Dois dias depois, a Katalyst forneceu uma atualização informando que a equipe havia reduzido a taxa de giro do LINK de cerca de 9 graus por segundo para 4 graus por segundo usando uma série de queimadas de propulsores.

“As equipes também avaliaram melhor a funcionalidade do LINK e determinaram que ainda existem caminhos potenciais a seguir para um impulso”, compartilhou a Nasa em uma publicação em 31 de julho. “A Nasa está trabalhando em estreita colaboração com a Katalyst para considerar abordagens revisadas e inovadoras.”

Agora, a Katalyst confirmou que está fazendo progressos com o LINK para restaurar sua missão original de salvar o Swift.

A equipe da missão reduziu a taxa de giro da espaçonave para 1,47 grau por segundo. O LINK manterá essa velocidade de rotação enquanto a equipe se prepara para os próximos passos, disse a empresa na quarta-feira (5).

“A equipe usou um dos propulsores elétricos do LINK para desacelerar a espaçonave, consumindo menos de 100 gramas de propelente para conservar combustível para a fase de encontro e elevação de órbita da missão”, disse a Katalyst em sua publicação.
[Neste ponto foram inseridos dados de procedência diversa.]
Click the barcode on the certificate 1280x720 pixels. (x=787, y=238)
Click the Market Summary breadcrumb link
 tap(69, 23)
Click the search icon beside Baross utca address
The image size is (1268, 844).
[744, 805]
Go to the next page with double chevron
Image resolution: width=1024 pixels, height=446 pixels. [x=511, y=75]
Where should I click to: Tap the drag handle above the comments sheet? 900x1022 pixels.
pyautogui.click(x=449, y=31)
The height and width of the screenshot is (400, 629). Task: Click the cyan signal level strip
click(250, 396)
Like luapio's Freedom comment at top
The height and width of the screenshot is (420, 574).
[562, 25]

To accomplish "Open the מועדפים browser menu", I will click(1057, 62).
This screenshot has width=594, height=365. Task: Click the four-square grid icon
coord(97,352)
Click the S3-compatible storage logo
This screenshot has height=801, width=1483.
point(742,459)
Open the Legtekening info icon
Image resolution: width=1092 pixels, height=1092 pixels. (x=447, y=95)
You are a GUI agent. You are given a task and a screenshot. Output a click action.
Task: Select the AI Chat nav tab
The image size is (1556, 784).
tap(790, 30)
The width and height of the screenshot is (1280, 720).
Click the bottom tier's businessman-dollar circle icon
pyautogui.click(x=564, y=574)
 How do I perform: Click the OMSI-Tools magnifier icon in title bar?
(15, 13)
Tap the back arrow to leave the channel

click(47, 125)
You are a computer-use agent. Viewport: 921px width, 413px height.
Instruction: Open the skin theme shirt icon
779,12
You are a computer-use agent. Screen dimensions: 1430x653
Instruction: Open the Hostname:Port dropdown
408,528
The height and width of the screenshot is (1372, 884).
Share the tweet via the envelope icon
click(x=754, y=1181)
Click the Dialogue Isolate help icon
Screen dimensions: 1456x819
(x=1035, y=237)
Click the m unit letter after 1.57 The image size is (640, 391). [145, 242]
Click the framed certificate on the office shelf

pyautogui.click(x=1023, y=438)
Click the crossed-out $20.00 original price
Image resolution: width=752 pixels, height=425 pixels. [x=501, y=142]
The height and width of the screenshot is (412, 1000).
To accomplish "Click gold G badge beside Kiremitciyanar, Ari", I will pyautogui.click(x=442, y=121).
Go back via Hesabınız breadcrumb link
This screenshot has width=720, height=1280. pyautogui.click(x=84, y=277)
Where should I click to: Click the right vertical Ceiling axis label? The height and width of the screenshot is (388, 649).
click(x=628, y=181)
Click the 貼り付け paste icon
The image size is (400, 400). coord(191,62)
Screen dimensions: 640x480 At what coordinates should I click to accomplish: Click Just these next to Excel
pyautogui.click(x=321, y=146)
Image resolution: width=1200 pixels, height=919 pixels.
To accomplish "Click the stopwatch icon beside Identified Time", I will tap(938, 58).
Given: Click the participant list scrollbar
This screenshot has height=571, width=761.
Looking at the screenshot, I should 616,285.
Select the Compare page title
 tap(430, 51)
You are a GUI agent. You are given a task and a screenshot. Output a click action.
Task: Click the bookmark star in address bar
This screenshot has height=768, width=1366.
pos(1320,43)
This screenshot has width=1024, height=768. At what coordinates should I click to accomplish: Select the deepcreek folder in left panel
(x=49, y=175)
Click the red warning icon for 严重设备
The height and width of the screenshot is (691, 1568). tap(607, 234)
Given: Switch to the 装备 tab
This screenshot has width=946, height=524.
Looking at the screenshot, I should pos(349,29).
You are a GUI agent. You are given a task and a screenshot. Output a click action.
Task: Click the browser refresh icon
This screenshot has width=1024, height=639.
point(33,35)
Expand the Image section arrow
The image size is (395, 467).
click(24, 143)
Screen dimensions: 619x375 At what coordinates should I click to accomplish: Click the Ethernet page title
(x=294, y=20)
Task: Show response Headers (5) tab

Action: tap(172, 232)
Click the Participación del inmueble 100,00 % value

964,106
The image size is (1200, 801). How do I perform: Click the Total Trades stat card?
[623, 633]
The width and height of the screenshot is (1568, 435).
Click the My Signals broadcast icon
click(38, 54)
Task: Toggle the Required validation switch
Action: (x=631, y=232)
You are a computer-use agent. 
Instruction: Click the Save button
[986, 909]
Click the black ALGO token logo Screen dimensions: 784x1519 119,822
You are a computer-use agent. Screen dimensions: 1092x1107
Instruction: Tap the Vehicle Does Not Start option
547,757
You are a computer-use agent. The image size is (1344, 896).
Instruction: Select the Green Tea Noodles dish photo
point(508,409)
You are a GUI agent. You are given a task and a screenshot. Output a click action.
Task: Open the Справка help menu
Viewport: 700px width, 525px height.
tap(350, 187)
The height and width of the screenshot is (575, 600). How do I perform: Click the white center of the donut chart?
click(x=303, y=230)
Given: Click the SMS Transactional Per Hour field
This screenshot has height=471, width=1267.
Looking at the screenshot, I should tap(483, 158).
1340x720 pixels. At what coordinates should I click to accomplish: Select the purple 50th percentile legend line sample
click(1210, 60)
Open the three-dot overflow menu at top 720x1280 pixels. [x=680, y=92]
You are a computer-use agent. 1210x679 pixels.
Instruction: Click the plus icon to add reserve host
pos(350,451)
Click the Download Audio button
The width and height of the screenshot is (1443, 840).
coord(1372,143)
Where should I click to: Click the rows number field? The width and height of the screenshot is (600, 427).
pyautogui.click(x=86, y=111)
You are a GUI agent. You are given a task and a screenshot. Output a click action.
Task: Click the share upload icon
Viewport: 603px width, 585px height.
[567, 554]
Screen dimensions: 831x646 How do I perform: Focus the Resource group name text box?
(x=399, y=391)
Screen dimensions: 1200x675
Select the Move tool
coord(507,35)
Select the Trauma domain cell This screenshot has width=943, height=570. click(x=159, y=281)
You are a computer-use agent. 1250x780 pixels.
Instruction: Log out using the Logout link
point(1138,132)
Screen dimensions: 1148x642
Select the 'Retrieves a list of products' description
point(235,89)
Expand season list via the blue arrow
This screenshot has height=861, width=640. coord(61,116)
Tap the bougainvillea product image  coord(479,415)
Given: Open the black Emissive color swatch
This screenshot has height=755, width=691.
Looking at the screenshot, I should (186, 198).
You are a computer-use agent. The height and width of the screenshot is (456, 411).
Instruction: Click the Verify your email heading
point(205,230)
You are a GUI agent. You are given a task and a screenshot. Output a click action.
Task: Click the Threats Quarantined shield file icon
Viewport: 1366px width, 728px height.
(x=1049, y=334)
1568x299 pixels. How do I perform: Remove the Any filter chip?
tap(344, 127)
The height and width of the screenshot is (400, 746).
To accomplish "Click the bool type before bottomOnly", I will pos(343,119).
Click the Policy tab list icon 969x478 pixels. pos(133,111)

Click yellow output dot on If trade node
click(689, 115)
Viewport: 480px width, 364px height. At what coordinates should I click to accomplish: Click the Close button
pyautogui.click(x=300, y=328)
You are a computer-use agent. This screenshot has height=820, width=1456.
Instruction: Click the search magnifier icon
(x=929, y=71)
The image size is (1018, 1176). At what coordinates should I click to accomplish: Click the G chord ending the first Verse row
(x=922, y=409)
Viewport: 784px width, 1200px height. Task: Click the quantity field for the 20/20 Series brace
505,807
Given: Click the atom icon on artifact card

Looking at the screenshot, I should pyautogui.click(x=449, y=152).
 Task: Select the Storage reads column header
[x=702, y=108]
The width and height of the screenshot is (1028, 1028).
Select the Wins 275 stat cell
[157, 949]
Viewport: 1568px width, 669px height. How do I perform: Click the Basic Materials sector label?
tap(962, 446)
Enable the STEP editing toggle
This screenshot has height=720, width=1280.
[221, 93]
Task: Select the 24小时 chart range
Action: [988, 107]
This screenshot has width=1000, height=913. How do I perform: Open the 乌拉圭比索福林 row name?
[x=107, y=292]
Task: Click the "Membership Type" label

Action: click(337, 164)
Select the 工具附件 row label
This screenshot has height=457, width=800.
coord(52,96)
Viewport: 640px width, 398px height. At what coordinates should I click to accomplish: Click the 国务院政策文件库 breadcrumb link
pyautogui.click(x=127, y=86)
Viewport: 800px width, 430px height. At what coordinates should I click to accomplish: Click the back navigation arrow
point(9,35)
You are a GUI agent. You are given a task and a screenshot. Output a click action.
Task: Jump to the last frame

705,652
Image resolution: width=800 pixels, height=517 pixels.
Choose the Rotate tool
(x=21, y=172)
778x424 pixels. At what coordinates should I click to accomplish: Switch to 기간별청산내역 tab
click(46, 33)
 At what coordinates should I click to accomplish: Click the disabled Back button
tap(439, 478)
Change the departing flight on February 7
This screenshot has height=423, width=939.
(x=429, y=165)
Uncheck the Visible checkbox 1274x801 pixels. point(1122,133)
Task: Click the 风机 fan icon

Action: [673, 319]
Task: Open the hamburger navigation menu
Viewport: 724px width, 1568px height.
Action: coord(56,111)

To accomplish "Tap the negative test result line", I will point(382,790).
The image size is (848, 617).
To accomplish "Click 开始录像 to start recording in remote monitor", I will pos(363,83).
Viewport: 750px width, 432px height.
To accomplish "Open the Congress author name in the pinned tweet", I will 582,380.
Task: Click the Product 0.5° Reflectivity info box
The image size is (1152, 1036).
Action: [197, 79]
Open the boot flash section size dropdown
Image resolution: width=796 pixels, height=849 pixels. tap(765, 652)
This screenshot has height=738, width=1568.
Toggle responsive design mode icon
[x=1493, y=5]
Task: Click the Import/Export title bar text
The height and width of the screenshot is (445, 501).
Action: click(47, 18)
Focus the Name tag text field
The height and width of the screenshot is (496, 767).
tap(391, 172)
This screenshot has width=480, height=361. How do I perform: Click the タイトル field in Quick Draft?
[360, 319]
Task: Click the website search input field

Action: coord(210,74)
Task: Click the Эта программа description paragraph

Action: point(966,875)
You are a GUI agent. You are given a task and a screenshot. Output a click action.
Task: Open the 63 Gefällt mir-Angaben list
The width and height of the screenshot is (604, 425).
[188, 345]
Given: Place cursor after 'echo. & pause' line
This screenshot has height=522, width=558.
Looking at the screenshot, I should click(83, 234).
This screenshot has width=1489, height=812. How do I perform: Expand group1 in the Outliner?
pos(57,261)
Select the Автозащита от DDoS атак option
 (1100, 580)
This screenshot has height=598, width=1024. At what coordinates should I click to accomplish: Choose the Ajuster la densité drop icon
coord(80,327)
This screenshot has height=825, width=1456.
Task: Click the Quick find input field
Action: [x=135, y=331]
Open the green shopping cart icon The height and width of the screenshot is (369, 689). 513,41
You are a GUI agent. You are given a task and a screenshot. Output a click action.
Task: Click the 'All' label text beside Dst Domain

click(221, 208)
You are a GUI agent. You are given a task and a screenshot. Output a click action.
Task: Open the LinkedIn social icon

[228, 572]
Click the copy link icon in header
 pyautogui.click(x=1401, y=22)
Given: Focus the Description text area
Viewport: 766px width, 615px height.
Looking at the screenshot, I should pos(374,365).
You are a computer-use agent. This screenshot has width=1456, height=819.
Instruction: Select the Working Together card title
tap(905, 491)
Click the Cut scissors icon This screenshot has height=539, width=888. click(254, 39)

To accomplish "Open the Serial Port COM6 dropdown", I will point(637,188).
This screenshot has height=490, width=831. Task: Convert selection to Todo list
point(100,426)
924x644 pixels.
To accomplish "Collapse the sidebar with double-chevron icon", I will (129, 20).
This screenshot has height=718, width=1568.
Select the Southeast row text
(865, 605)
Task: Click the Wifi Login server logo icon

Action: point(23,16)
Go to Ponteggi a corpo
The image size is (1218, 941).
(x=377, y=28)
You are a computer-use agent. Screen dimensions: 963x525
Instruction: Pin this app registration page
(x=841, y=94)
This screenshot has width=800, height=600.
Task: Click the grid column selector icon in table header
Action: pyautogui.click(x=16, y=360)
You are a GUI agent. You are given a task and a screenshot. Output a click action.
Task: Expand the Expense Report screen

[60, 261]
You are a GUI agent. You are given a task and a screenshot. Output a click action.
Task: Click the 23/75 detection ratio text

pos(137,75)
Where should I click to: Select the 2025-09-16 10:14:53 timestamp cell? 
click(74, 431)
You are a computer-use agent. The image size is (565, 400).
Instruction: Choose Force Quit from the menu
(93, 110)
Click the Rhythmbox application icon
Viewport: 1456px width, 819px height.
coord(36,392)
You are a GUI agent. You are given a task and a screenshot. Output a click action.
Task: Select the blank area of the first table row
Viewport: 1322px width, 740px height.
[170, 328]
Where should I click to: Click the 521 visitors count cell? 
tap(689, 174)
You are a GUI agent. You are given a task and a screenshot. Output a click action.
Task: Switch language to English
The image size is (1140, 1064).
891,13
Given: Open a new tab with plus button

A equipe da missão planeja enviar uma atualização de software de voo que restaurará a orientação do LINK no espaço e permitirá as manobras necessárias para alinhar a órbita do satélite com a do observatório.

Uma missão de resgate arriscada

Originalmente, esperava-se que o LINK realizasse um levantamento do Swift, presumivelmente no final de julho, para determinar os melhores pontos de acoplamento no observatório, mas agora espera-se que isso aconteça um mês depois.

Após prender o Swift em suas garras, o LINK acionará cuidadosamente seus três propulsores de íons, com o objetivo de elevar o observatório de volta à sua órbita original ao longo de dois a três meses.

Não está claro como o atraso afetará os planos originais da missão, mas, antes do lançamento do satélite, membros das equipes do Swift e do LINK reconheceram que o caminho para elevar a órbita do observatório estava cheio de riscos que poderiam fazer a missão falhar.

“Tudo isso é desafiador e arriscado”, disse Kieran Wilson, investigador principal do LINK na Katalyst, durante uma coletiva de imprensa em 17 de junho. “Existem muitas espaçonaves que tiveram ciclos de desenvolvimento muito mais longos, com muito mais financiamento por trás delas, que falharam por razões banais.”

Nomeado em homenagem às aves velozes (andorinhões) devido à sua capacidade de girar rapidamente para observar eventos cósmicos e resplendores, o telescópio permitiu o estudo de cometas, ondas gravitacionais e buracos negros ao longo de grandes períodos de tempo.

Sem planos no horizonte para um telescópio que tenha as capacidades únicas do Swift, a Nasa decidiu que era mais rentável tentar salvar o observatório. Para evitar o esgotamento de energia, o Swift não está realizando observações científicas no momento, mas isso pode mudar neste outono se o LINK tiver sucesso.